In a recent episode of the Oncology-on-the-Go podcast in collaboration with the American Psychosocial Oncology Society (APOS), host Daniel C. McFarland, DO, was joined by Christian J. Nelson, PhD, to discuss the often-overlooked subject of sexual health issues for men after cancer treatment. The discussion emphasized the importance of a nuanced approach to men's health, particularly in the context of genitourinary cancers like prostate and testicular cancer.
McFarland is the director of the Psycho-Oncology Program at Wilmot Cancer Center and a medical oncologist who specializes in head, neck, and lung cancer in addition to being the psycho-oncology editorial advisory board member for the journal ONCOLOGY®. He opened the conversation by highlighting that while cancer’s physical effects are well-documented, the mental and emotional toll is equally significant and often underappreciated in male patients. He highlighted that the field of psycho-oncology, which began with breast cancer, is now expanding to address men’s specific needs. Men, he noted, are less likely to seek mental health support, yet have a higher risk of suicide, particularly at key moments in their cancer journey like diagnosis and recurrence.
Nelson, chief of Psychiatry Service, attending psychologist, and codirector of the Psycho-Oncology of Care and Aging Program at Memorial Sloan Kettering Cancer Center, underscored that cancer treatments, especially for prostate cancer, often have profound adverse effects (AEs) that impact a man’s sense of self and masculinity.
He detailed the effects of radical pelvic treatments and androgen deprivation therapy (ADT), which can lead to urinary incontinence, erectile dysfunction, and changes in sexual function and body image. These AEs can lead to feelings of being "broken," "inadequate," or "deflated."

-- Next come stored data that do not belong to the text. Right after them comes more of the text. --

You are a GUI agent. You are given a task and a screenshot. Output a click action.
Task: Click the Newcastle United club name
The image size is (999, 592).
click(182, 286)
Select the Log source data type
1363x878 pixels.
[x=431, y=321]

The pair discussed the "double-edged sword" of normalizing cancer, where patients are told their prognosis is good but are left unprepared for the life-altering AEs. This can lead to a sense of cognitive dissonance and isolation. The conversation stressed the need for clinicians to proactively normalize discussions about sexual health, making it clear that these are standard and expected aspects of the cancer experience.
Both clinicians suggested that establishing a trusting relationship with patients is paramount and that referrals to psycho-oncology should be framed as an essential, not optional, component of treatment. They also recommend that clinicians consistently check in with their male patients about emotional and sexual well-being, even long after treatment has ended, to ensure they’re coping with the lasting impacts of their experience.